Et pourtant, je crois sincèrement que ce sont tous ces rêveurs, ces jongleurs d’idées, de mots, de couleurs et de notes qui ont l’heure juste. Et que ceux qui sont vraiment à plaindre sont ceux pris à dégivrer leurs parebrises au petit matin avant de partir déjà fatigués gagner de quoi payer l’hypothèque et le prêt-auto. Tandis que vous, cher monsieur Dickner, vous passerez sans doute la journée à prendre garde autant que possible aux fleurs du tapis, en méditant possiblement un peu sur le Popol Vuh pour le cas où vous seriez encore en train de raconter l’Histoire du Monde à votre fille, et à soupeser Richler, Ferron et Roy. Occupé à des choses inutiles, mais qui font que la vie mérite d’être vécue.
Votre débat est bien beau, mais pendant que je lisais l’article, une question me tracassait l’esprit. J’ai fait 11 années de français tant au primaire qu’au secondaire et en plus j’ai fais les quatre français au Cégep. Alors expliquez moi pourquoi je n’ai jamais entendu parler de qui que ce soit dans les écrivains qui sont cités. On parle des Mario Lemieux et Wayne Gretzky des écrivains et aucun professeur n’a jamais proposé de lire une de leur ouvre.

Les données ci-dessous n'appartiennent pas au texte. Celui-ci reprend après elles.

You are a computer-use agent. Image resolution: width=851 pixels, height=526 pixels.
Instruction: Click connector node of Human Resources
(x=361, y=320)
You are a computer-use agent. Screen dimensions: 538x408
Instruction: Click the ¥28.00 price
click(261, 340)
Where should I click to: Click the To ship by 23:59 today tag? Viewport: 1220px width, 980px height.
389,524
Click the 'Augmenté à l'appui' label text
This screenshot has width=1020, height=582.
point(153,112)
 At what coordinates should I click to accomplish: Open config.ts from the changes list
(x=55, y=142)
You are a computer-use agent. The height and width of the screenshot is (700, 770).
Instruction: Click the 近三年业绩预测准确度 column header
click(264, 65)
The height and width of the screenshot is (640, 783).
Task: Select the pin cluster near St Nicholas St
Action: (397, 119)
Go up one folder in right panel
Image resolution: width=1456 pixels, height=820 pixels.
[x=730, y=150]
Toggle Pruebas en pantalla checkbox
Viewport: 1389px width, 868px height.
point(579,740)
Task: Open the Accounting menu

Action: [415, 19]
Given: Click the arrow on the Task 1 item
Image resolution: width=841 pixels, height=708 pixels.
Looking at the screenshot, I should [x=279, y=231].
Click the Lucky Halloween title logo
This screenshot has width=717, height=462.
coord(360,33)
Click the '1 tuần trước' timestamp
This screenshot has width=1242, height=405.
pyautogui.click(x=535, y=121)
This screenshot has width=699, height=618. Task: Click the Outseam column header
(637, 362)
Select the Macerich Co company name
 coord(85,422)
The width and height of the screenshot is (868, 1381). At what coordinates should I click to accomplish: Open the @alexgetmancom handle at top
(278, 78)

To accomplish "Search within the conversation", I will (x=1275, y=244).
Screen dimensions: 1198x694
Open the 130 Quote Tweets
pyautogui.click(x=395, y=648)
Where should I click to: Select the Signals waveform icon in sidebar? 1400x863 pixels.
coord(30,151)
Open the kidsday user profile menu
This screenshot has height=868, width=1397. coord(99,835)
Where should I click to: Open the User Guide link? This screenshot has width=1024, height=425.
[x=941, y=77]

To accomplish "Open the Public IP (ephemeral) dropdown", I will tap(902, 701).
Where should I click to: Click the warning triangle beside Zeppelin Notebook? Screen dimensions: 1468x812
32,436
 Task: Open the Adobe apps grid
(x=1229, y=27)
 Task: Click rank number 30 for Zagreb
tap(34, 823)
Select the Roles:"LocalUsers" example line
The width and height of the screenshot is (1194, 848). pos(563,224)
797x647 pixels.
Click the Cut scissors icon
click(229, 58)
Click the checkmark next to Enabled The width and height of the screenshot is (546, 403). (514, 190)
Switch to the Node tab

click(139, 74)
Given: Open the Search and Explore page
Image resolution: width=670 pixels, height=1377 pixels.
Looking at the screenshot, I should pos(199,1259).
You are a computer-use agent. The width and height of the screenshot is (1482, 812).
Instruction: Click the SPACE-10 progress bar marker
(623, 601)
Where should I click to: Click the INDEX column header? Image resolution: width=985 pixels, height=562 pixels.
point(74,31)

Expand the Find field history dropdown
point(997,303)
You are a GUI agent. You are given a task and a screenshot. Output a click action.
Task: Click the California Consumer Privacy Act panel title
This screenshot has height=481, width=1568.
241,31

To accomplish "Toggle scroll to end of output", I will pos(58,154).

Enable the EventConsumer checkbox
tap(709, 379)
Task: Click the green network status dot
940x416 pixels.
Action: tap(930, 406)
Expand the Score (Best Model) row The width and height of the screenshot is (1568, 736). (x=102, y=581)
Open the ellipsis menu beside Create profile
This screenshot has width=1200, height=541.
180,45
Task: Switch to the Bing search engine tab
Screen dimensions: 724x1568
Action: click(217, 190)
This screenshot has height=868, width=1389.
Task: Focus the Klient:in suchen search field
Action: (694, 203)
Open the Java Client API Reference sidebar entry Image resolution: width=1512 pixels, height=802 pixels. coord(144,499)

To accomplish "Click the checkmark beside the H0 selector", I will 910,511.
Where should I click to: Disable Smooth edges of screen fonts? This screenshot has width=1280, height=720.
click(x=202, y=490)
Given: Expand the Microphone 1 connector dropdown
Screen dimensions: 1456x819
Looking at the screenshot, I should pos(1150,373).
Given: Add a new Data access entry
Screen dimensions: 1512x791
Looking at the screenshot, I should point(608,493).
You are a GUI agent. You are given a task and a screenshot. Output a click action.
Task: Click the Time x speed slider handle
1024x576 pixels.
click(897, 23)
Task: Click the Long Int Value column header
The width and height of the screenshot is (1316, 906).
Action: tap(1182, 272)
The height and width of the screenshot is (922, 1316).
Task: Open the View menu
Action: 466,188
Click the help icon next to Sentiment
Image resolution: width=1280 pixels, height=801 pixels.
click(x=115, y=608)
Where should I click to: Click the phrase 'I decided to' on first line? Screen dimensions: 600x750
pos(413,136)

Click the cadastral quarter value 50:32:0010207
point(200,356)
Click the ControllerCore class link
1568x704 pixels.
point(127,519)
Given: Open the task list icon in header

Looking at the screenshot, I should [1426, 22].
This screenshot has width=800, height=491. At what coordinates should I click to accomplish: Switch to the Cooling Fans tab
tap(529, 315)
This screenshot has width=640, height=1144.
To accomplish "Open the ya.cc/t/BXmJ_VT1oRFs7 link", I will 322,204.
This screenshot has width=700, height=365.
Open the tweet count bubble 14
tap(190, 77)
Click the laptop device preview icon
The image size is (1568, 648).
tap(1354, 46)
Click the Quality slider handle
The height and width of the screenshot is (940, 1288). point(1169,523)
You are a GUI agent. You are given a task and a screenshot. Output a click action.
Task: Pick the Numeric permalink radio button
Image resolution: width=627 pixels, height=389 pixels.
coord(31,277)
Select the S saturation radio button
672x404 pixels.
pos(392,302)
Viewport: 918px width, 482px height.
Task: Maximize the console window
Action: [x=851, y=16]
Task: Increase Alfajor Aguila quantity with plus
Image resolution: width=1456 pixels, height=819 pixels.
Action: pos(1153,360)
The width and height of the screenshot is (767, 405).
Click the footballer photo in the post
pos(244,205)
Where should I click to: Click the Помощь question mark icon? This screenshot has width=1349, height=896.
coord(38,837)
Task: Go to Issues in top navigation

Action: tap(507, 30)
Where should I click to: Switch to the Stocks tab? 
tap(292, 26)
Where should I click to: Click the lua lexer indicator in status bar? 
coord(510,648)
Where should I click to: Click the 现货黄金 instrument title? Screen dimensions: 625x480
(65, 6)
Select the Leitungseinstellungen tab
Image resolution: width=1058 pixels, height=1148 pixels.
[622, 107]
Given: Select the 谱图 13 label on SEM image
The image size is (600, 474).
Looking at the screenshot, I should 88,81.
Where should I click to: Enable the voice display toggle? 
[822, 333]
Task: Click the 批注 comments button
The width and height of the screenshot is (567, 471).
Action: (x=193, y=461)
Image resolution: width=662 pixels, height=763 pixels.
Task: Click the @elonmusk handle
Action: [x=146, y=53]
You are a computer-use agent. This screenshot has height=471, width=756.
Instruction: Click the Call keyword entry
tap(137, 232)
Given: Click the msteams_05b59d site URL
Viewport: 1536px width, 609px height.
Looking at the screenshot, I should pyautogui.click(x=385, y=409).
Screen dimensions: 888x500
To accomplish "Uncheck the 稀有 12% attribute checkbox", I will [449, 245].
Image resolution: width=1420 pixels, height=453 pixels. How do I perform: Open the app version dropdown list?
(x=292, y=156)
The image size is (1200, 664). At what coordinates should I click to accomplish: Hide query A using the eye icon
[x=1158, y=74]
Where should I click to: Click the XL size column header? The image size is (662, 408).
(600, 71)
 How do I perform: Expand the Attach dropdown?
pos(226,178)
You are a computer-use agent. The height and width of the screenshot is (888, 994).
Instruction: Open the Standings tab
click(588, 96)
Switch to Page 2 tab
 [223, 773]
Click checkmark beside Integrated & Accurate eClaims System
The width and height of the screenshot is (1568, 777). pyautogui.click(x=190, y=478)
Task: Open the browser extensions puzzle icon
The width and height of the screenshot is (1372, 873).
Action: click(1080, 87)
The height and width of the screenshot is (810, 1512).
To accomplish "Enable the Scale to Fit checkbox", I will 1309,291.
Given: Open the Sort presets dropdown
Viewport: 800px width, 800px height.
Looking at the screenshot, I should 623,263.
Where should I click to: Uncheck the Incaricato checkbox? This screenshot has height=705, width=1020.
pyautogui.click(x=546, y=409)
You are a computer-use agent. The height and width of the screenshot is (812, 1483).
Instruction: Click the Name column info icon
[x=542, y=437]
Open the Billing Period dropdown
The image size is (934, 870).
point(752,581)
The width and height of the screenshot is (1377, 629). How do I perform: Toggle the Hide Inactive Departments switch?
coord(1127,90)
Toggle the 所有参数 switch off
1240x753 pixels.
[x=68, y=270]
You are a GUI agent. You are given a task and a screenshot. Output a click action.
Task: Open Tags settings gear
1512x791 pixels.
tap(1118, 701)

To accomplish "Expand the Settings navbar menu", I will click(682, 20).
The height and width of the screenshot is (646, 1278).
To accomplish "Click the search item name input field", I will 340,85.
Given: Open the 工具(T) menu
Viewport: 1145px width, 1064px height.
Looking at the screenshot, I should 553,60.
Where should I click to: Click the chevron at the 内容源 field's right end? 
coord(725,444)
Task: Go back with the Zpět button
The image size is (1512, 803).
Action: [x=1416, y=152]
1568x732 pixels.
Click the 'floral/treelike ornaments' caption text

Bref, si je fais le bilan de toute mes années de français : je fais toujours des fautes et je ne connais même pas les grands écrivains de mon coin de pays et pourtant, ce n’est pas parce que la lecture ne m’intéresse pas.
Nicolas Dickner a beau parler d’un simple jeu lorsqu’il tente de déterminer qui est le meilleur écrivain québécois (tout court…), il reste qu’il est assez difficile de ne pas le prendre au sérieux et de ne pas se taper la tête sur les murs en lisant les conclusions de son texte.
Premièrement, si monsieur Dickner croit qu’il est idiot de découper les littératures par nationalité, il devrait savoir que ce n’est pas vraiment plus malin de comparer Jacques Ferron et Mordecai Richler, deux écrivains aux méthodes stylistiques complètement différentes, qui n’ont pas été élevés dans la même culture et qui n’écrivaient pas dans la même langue, bref qui ne jouaient pas du tout dans les mêmes plates-bandes.
Deuxièmement, et ce n’est pas le fait de vivre à Montréal qui me fera dire le contraire, je ne pense pas du tout qu’une oeuvre littéraire »urbaine » soit nécessairement plus moderne et plus pertinente qu’une oeuvre littéraire »régionale ». La plupart des romans de Knut Hamsun ont pour cadre des villages ou des lieux très isolés (comme des forêts ou un sanatorium) , ce qui n’a pas empêché cet auteur de faire des portraits subtils et très modernes d’êtres complexes et ambigus, et de devenir l’écrivain norvégien le plus populaire de tous les temps (bon, d’accord, après Ibsen, mais quand même). Et puisqu’il est question du Québec, je dois aussi rappeler que deux de nos livres les plus modernes (plus que ceux de Gabrielle Roy, en tout cas), Kamouraska et Une saison dans la vie d’Emmanuel, ont eu du succès ici comme à »l’extérieur » même si leur action se déroulait dans le clos ben raide.
Si monsieur Dickner se croit obligé de donner la palme du meilleur écrivain québécois
à notre Face-de Basset-qui-Râle nationale, qu’il le fasse en se basant sur de vrais critères littéraires, et non parce que ses personnages se font arroser de slutch par des chars qui passent sur la main.